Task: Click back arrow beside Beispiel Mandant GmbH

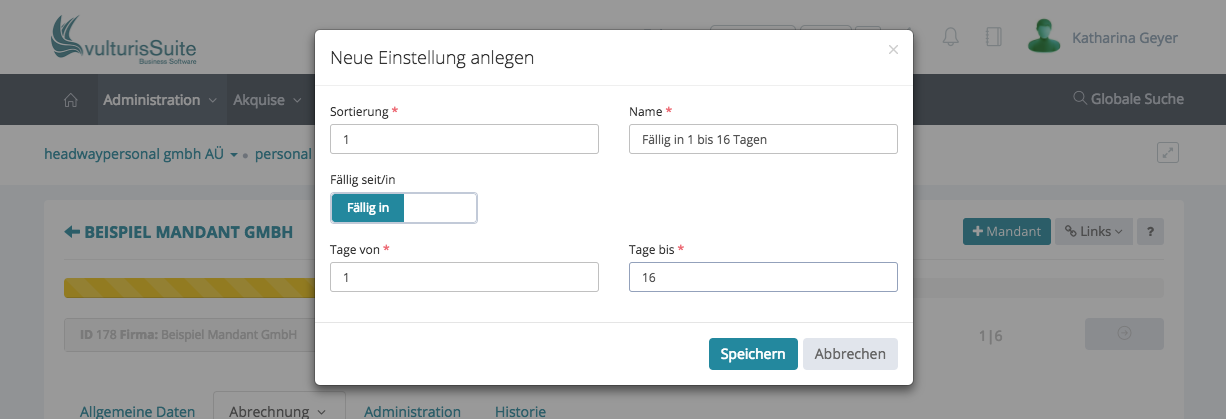Action: coord(72,232)
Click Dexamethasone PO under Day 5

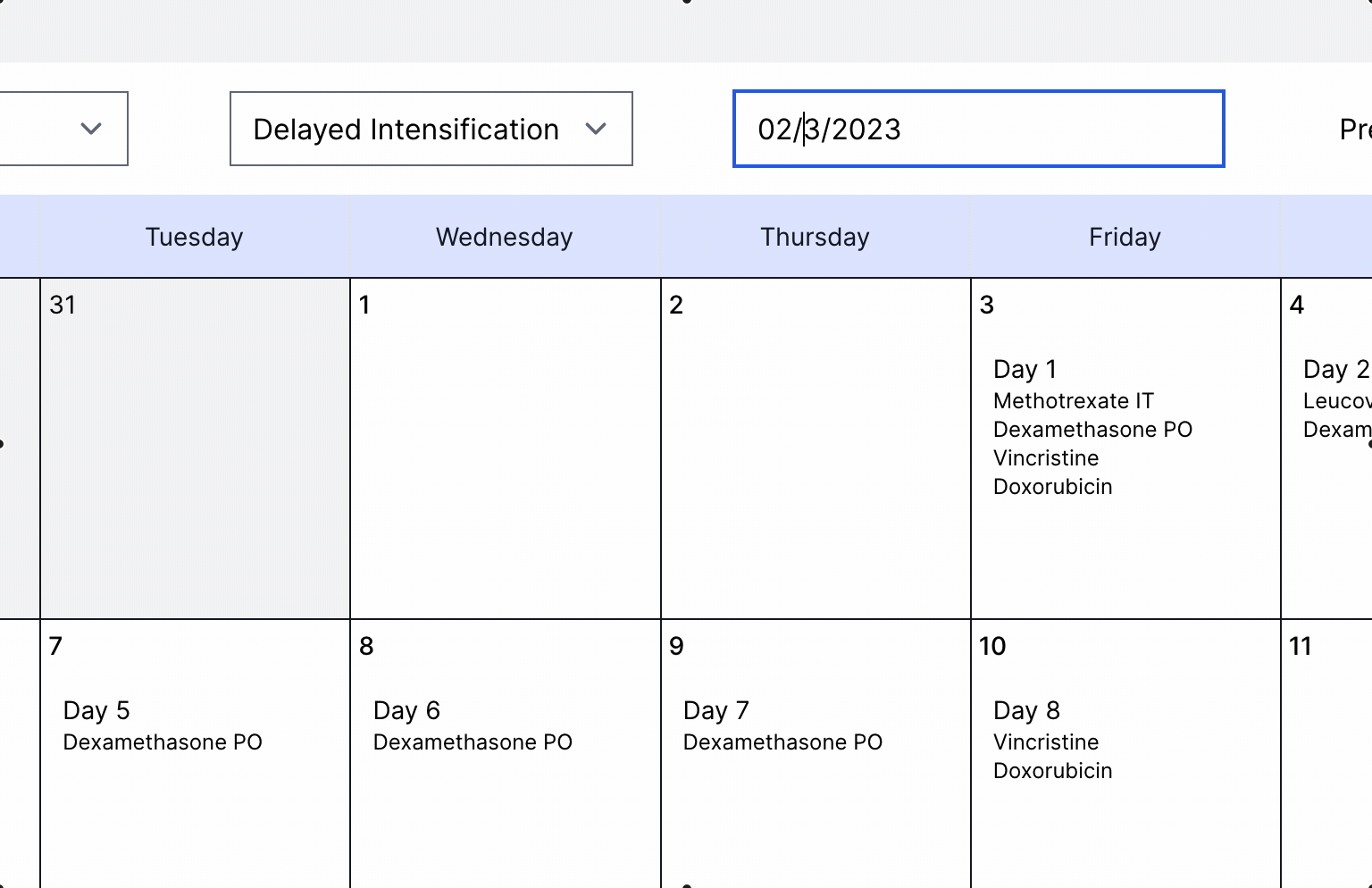pos(163,742)
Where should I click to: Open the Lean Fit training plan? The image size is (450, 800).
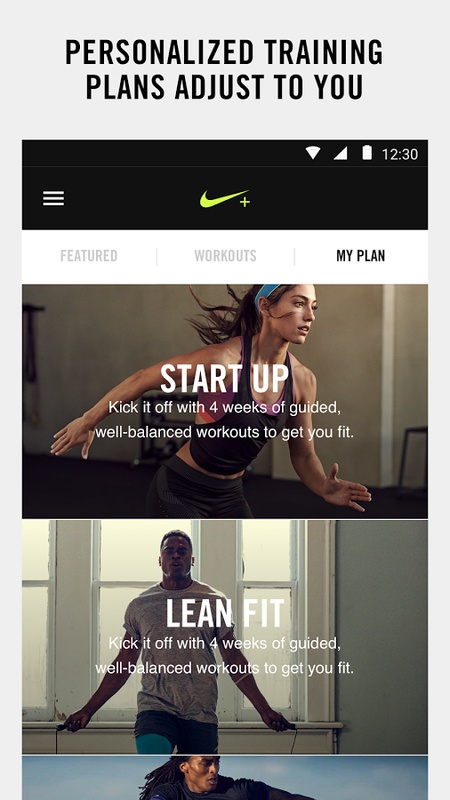(x=224, y=637)
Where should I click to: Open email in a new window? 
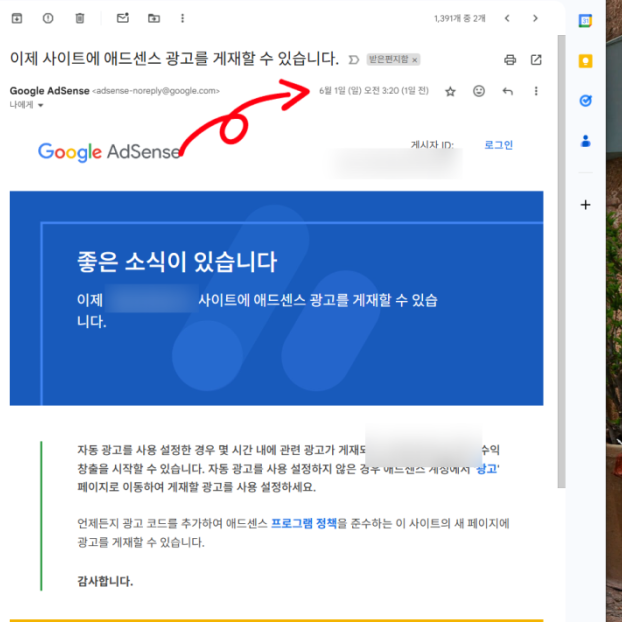(536, 60)
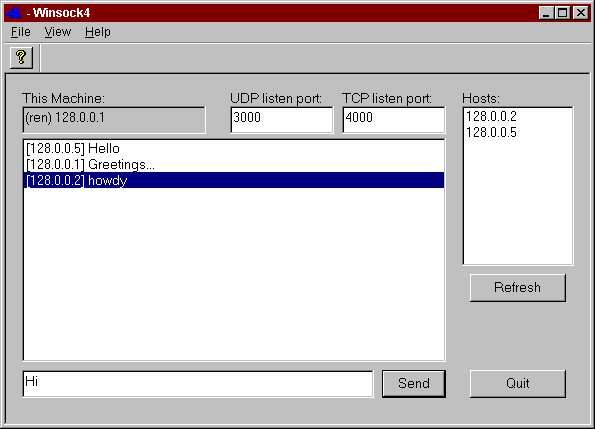Open the File menu
The width and height of the screenshot is (595, 429).
[20, 32]
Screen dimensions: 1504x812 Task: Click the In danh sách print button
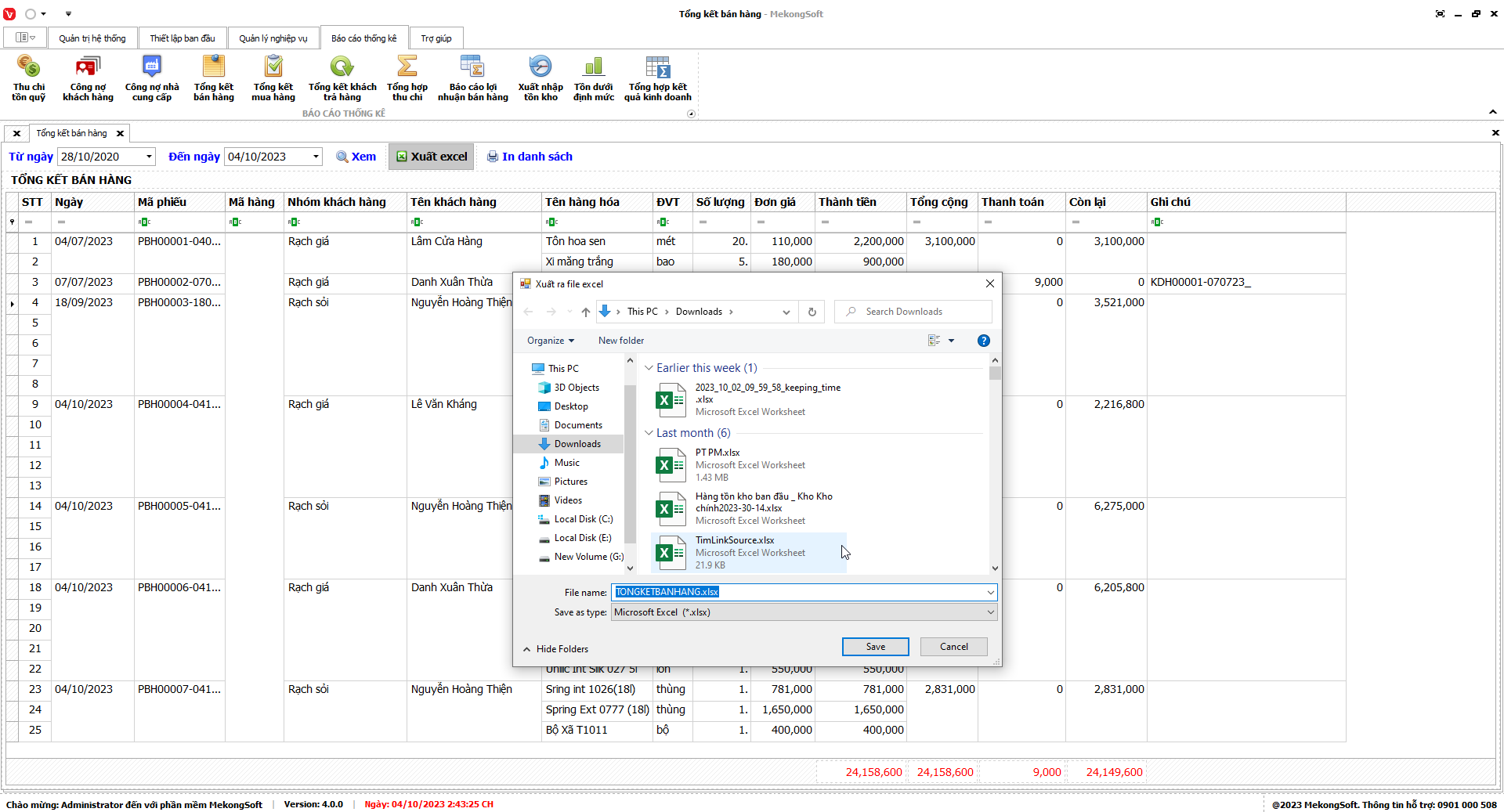point(530,157)
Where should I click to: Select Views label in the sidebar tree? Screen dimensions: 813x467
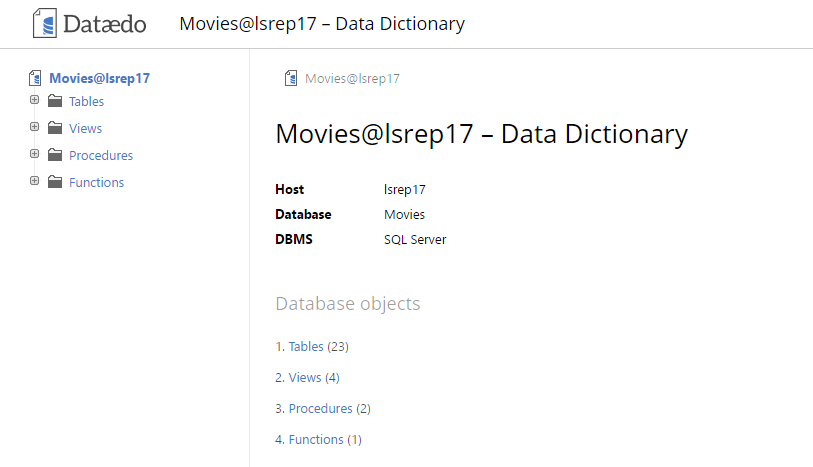(85, 128)
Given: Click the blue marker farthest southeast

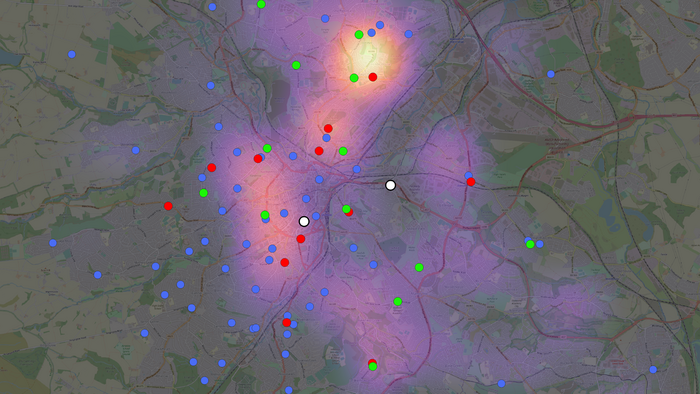Looking at the screenshot, I should [653, 369].
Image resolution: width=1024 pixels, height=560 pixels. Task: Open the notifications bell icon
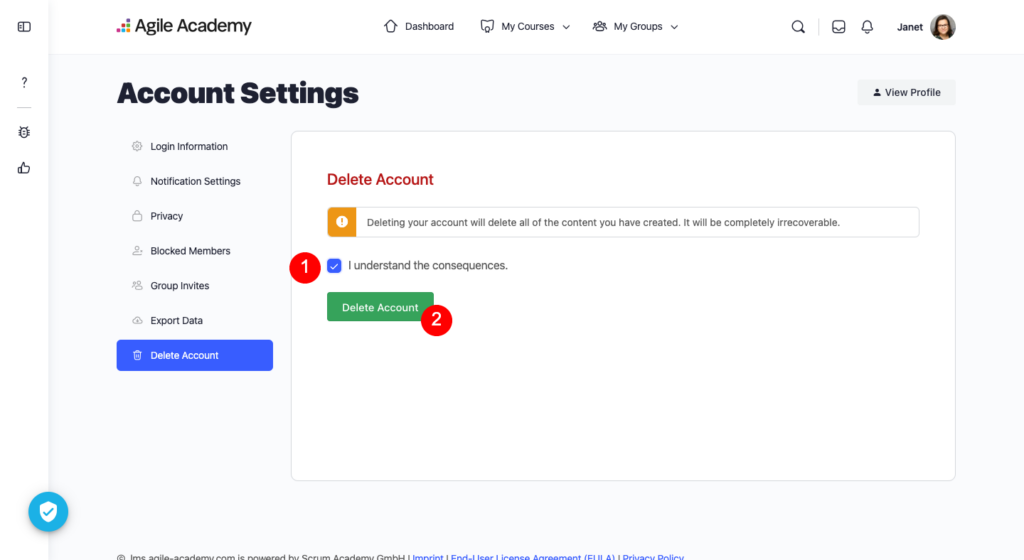point(867,27)
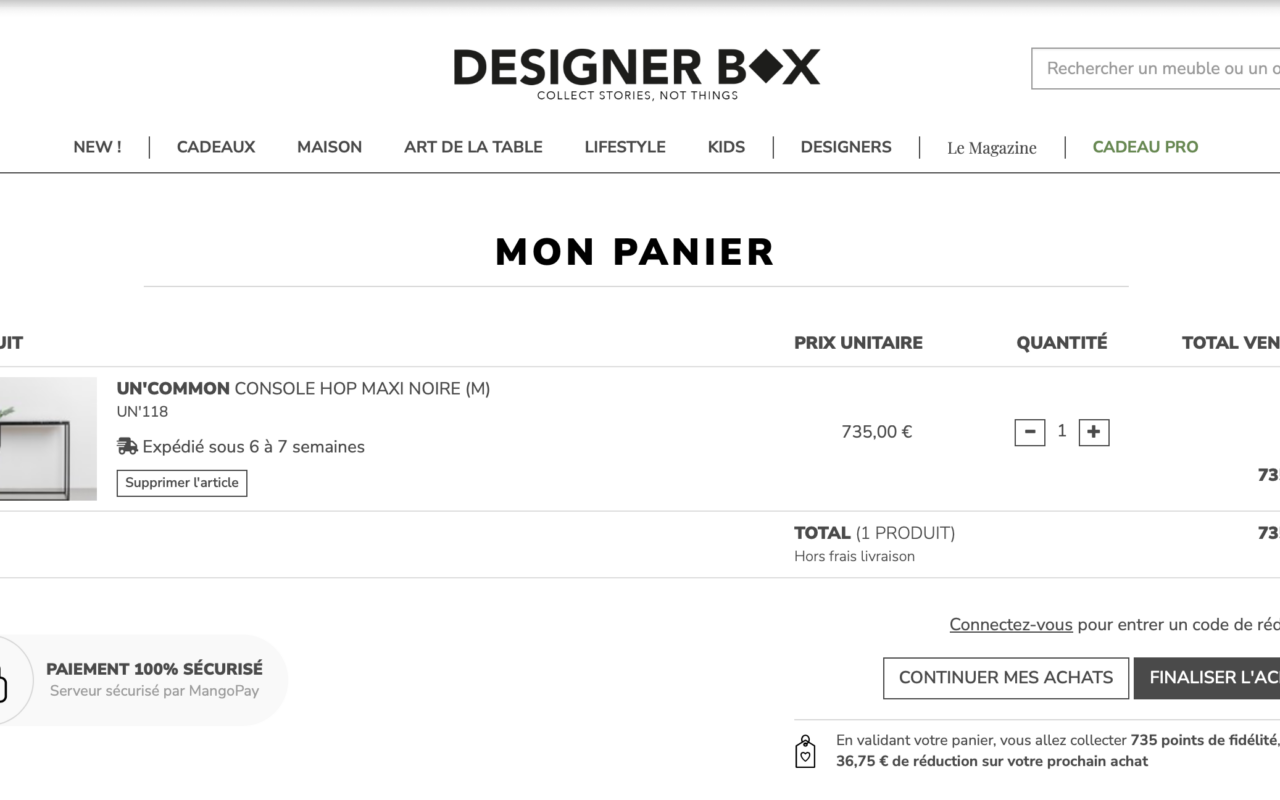Click the loyalty points tag icon
This screenshot has height=800, width=1280.
point(805,751)
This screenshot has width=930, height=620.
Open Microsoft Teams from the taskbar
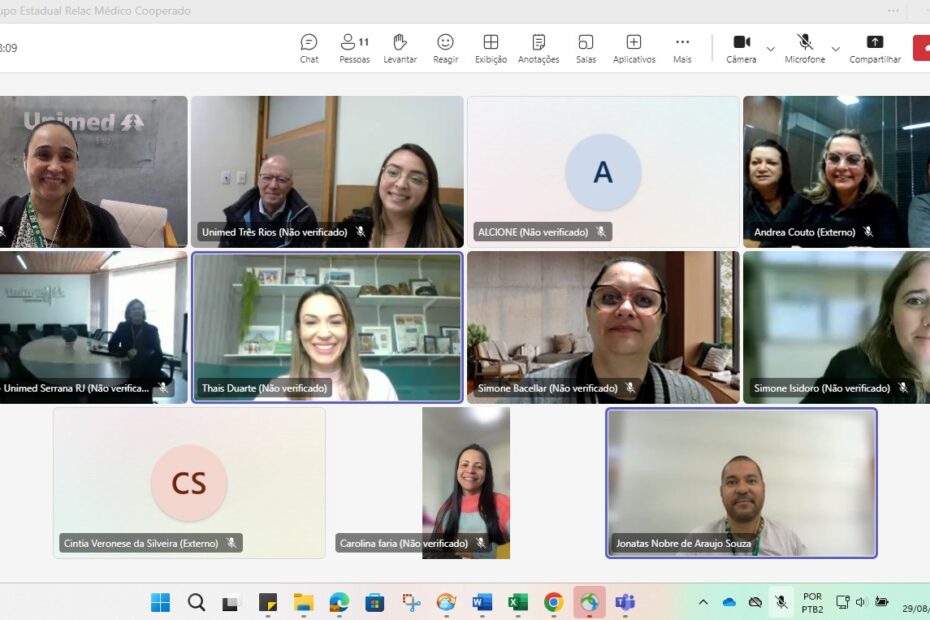point(625,602)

=======

Could you rewrite the items above as a numbered list, one line per entry, leaving out blank lines and all pictures?

Written answer:
1. Task: Click back arrow beside Beispiel Mandant GmbH
2. Action: coord(72,232)
3. Click Dexamethasone PO under Day 5
4. pos(163,742)
5. Where should I click to: Open the Lean Fit training plan? The image size is (450, 800).
6. (x=224, y=637)
7. Where should I click to: Open email in a new window? 
8. (536, 60)
9. Open the File menu
10. The width and height of the screenshot is (595, 429).
11. [20, 32]
12. Screen dimensions: 1504x812 Task: Click the In danh sách print button
13. point(530,157)
14. Where should I click to: Select Views label in the sidebar tree? Screen dimensions: 813x467
15. (85, 128)
16. Given: Click the blue marker farthest southeast
17. Looking at the screenshot, I should [653, 369].
18. Image resolution: width=1024 pixels, height=560 pixels. Task: Open the notifications bell icon
19. point(867,27)
20. Click the loyalty points tag icon
21. This screenshot has height=800, width=1280.
22. point(805,751)
23. This screenshot has width=930, height=620.
24. Open Microsoft Teams from the taskbar
25. point(625,602)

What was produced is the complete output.